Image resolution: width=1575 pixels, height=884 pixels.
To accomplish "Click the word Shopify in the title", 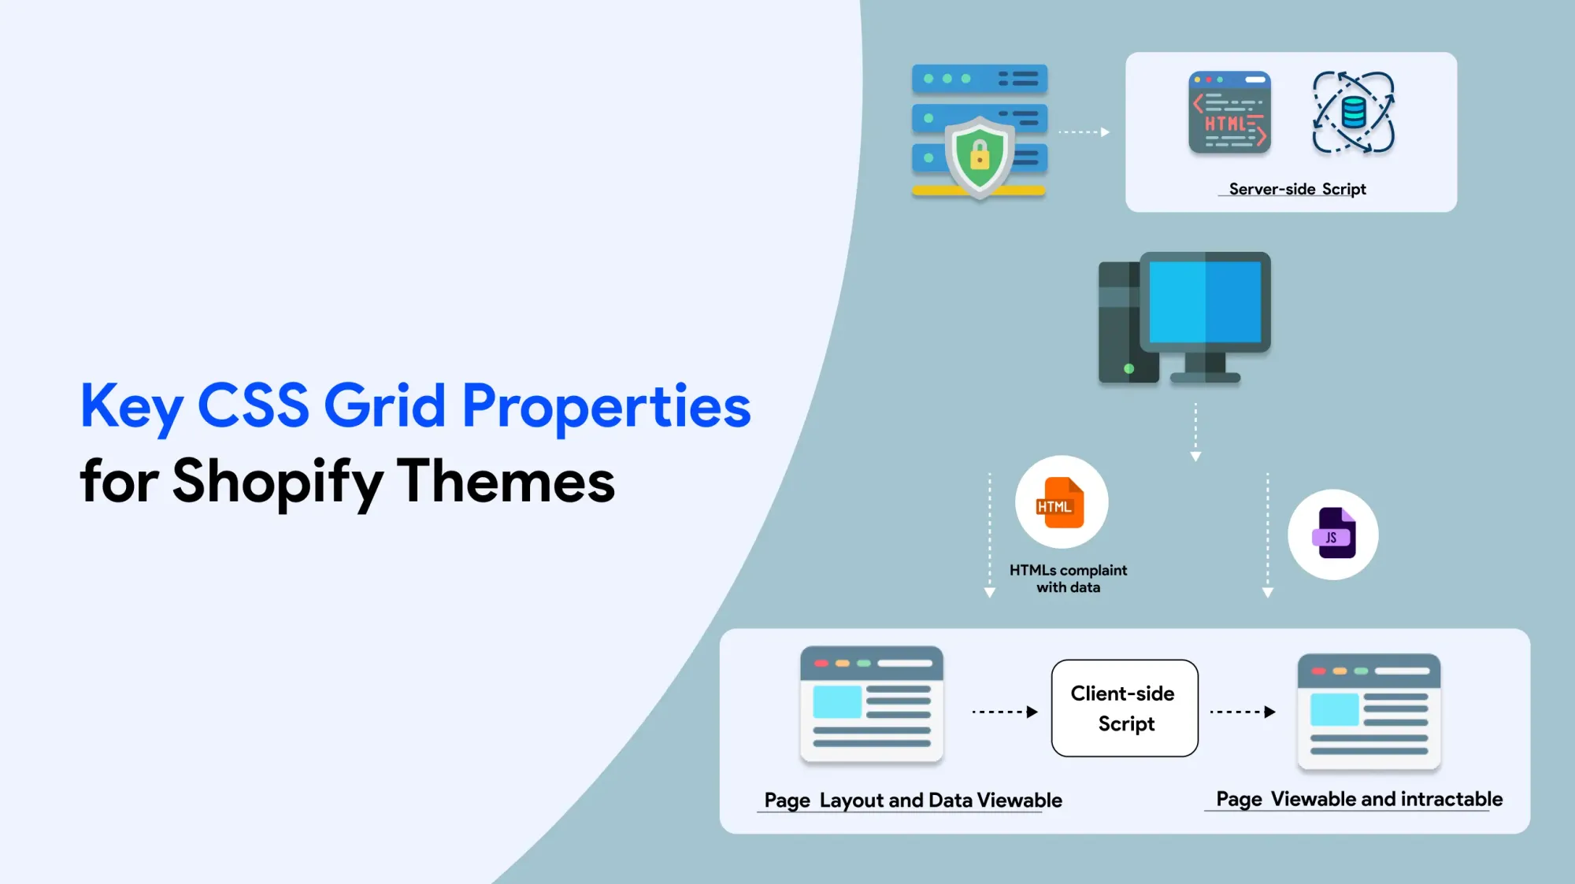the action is tap(278, 482).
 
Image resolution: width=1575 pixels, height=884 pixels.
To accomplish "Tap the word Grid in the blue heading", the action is tap(385, 406).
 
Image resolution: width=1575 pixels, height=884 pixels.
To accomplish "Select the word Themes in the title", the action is tap(506, 480).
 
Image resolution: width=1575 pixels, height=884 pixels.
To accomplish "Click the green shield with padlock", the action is tap(980, 155).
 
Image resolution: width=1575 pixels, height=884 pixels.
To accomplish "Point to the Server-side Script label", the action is tap(1297, 189).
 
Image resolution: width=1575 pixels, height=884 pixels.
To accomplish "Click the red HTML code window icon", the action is tap(1229, 113).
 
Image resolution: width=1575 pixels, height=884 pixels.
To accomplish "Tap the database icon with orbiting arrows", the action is tap(1354, 113).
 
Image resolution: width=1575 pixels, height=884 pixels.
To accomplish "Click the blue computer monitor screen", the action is tap(1205, 302).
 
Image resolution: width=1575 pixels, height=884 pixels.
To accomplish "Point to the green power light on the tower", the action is tap(1128, 368).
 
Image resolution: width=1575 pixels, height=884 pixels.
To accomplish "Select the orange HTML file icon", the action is tap(1060, 502).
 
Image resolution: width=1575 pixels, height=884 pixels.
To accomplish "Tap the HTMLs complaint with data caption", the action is tap(1068, 579).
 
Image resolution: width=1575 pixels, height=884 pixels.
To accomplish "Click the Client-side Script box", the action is tap(1125, 708).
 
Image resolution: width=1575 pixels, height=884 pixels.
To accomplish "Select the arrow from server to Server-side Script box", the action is tap(1084, 132).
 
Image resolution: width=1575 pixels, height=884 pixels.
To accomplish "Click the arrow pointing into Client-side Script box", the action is tap(1005, 712).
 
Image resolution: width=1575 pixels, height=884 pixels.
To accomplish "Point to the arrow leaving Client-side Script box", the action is tap(1243, 712).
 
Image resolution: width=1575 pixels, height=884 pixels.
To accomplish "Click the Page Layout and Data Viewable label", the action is tap(913, 801).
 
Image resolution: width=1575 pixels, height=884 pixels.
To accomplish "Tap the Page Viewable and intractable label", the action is tap(1359, 799).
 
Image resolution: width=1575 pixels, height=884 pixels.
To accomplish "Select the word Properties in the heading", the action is tap(606, 406).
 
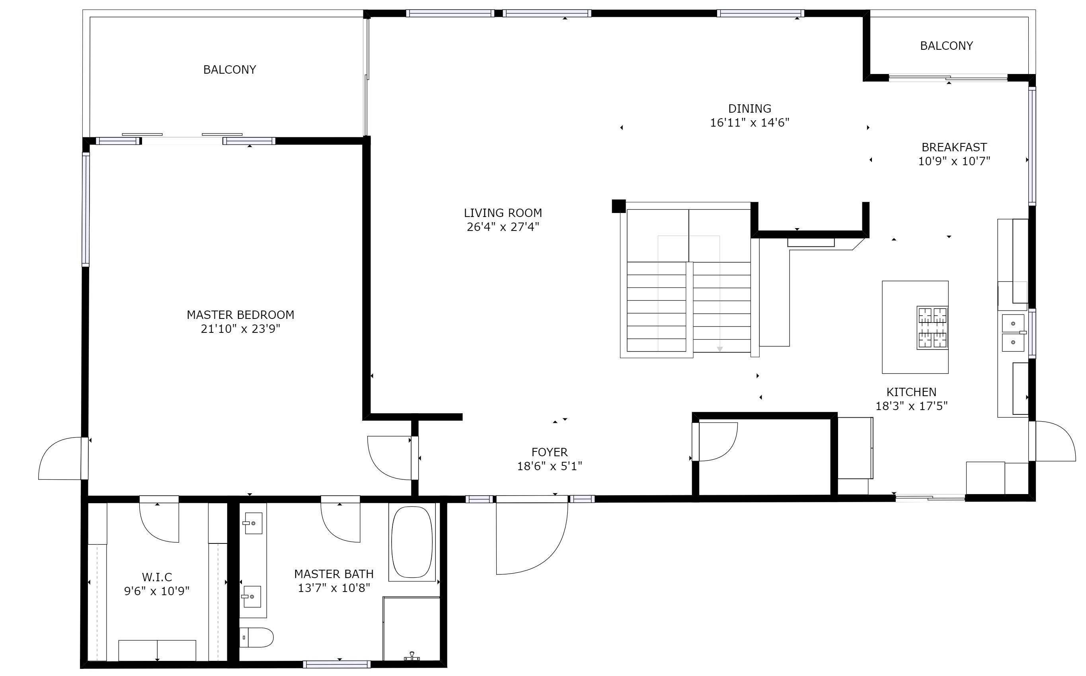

• [Short exercise]
Count the lines in the material above that contain the word "Select" and reply with the number alone.

• [Correct answer]
4